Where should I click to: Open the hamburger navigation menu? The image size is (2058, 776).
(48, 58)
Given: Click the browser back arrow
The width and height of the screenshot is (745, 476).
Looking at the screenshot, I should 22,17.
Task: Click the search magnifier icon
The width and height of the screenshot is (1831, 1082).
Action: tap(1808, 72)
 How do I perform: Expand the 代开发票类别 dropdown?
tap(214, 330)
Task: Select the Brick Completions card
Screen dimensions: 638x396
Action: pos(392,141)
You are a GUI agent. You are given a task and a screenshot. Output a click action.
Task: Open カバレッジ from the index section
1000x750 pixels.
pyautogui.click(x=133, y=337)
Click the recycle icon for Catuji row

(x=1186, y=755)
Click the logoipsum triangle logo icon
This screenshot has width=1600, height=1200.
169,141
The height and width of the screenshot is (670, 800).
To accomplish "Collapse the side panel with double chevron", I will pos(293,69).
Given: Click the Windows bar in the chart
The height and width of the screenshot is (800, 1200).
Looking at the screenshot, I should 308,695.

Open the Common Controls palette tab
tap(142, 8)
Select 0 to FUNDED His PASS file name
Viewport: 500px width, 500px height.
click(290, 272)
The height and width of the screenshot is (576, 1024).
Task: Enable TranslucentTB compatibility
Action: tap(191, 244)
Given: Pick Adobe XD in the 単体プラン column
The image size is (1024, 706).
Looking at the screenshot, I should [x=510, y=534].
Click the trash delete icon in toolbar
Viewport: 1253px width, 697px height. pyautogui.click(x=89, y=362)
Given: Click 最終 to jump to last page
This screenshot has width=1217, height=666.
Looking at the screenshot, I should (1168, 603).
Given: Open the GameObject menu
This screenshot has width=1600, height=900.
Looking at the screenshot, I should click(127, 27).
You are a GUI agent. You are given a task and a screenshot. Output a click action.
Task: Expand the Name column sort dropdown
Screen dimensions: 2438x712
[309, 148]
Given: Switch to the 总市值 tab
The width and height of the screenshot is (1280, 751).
┄┄┄┄┄┄┄┄┄┄┄┄┄┄┄┄┄┄┄┄
What to do: Search the entries for the word "column". Copy each line where it appears.

Finished exercise:
Given: Pick Adobe XD in the 単体プラン column
Task: Expand the Name column sort dropdown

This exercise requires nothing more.